Selling, General and Administrative Expenses. SG&A expenses increased 5% to $352.5 million for the year ended December 31, 2023, from
$335.7 million for the same period in 2022. Employee-related expenses for our SG&A functions comprise the majority of SG&A expenses. Excluding the
severance costs described above, the remaining increase of $11.9 million in salaries, incentive compensation, and other employee benefits was primarily
the result of continued support services for our growing installed customer base. We also experienced a $2.8 million increase in other non-employee
discretionary spending, primarily attributable to outside consulting, outside services, and travel, in addition to the impact of facilities consolidation charges
described above.
Research and Development Expenses. R&D expenses increased 22% to $169.7 million for the year ended December 31, 2023, from $139.1
million for the same period in 2022. The increase in R&D expenses was primarily the result of a $23.0 million increase in salaries and related benefits due
to our acquisitions, as well as an increase in personnel to support our product development efforts. We also experienced a $7.5 million increase in other
non-employee discretionary spending, including equipment and supplies costs, clinical trial expenses, and information technology costs attributable to
R&D.
Acquired In-Process Research and Development Expenses. Acquired IPR&D expenses of $78.8 million for the year ended December 31, 2023
represented the value of assets acquired, and acquisition-related expenses, in connection with our acquisition of AMF Medical (see Note 12,
“Acquisitions”).
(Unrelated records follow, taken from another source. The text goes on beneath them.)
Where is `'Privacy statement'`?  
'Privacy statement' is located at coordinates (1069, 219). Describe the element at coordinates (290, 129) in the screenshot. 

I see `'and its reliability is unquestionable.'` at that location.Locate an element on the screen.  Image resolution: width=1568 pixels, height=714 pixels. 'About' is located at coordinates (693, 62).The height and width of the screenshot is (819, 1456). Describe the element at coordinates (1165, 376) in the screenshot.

Acquired IPR&D expenses of $31.0 million for the year ended December 31, 2022 represented the value of assets acquired, and
acquisition-related expenses in connection with our acquisition of Capillary Biomedical.
67
Other Income (Expense), Net
Total other income, net for the year ended December 31, 2023 was $13.0 million, compared to expense of $4,000 in 2022. Other income, net for
2023 primarily consisted of $21.2 million of interest income earned on our cash equivalents and short-term investments, and $1.5 million in foreign
currency transaction gains, partially offset by $9.9 million of interest expense which included $3.3 million of additional interest as discussed above and the
amortization of debt issuance costs related to our Convertible Senior Notes. Other expense, net for 2022 consisted primarily of $6.2 million of interest
expense related to our Convertible Senior Notes, offset by $6.1 million of interest income earned on our cash equivalents and short-term investments.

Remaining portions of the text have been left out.